Alarmed by the federal government’s handling of Americans’ data, some states are moving to either strengthen existing laws or to pass new ones.

In California, privacy advocacy groups including EFF and the Oakland Privacy, a non-profit coalition, backed legislation (AB 1337) earlier this year to amend the state’s Information Practices Act of 1977 — similar to the federal Privacy Act.

The new bill would expand the definition of covered entities to include not only state agencies but also local governments, and would prevent information collected by government entities from being used without consent.

The bill, authored by Assemblymember Chris Ward (D), won approval in the Assembly but stalled in the Senate because of opposition from local governments that raised concerns about some of its definitions and creating more compliance burdens, said Tracy Rosenberg, advocacy director at Oakland Privacy.

The bill’s backers plan to make some modifications and expect to get the backing of the Senate next year, Rosenberg said.

California voters have repeatedly backed laws that strengthen privacy, Rosenberg said. “But now that we are in Trump 2.0, I think it is very much coming home to people what the actual dangers are of poor privacy practices,” she said.

California and other states are also litigating the issue. In July, California led a group of 20 states in filing a lawsuit demanding that the Department of Health and Human Services (HHS) stop sharing information that could be used by Immigration and Customs Enforcement to deport undocumented individuals. In August, a federal judge in California issued an injunction temporarily halting the practice.

In Vermont, state Rep. Monique Priestley (D) said she planned to introduce legislation next year similar to California’s Information Privacy Act with some modifications.

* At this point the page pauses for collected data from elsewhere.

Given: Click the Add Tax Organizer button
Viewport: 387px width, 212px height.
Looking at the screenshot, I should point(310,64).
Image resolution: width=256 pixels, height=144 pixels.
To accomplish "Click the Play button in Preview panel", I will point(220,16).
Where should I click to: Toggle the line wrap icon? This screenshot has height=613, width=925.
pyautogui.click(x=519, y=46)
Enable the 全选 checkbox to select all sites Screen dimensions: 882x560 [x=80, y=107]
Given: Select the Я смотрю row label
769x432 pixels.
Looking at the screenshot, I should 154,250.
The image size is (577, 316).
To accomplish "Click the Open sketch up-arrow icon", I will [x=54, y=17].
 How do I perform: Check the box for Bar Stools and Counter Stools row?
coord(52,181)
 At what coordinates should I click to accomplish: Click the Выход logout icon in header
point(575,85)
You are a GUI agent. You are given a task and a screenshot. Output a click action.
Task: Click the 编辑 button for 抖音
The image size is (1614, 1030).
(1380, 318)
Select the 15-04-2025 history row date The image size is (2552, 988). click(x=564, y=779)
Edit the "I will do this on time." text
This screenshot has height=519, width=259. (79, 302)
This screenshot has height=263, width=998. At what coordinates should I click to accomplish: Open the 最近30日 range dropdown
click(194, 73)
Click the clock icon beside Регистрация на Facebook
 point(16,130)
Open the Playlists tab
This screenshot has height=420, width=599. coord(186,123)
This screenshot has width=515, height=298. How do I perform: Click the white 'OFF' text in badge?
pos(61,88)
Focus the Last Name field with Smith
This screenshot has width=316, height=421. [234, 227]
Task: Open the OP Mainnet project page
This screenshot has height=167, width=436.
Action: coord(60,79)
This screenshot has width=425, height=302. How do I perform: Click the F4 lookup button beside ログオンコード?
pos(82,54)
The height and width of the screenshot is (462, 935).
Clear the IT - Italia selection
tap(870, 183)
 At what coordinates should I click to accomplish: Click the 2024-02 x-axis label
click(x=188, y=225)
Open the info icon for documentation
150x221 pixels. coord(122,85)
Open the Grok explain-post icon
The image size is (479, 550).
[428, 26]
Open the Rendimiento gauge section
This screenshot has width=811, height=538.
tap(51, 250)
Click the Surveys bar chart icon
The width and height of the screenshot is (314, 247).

Priestley, who led an effort last year to pass a privacy bill in her state that cleared the legislature but was vetoed by Gov. Phil Scott (R), said in an interview that protecting individuals’ data from commercial entities alone is not enough because government entities also collect significant personal data.

In Connecticut, State Sen. James Maroney (D), who has championed the state’s data privacy legislation, said some lawmakers are interested in extending such protections for data held by government agencies.

“The government does have a lot of sensitive data about our constituents, so I think it’s important for us as states to look at our policies regarding that data and potentially pass laws to strengthen privacy protections,” Maroney said in an interview.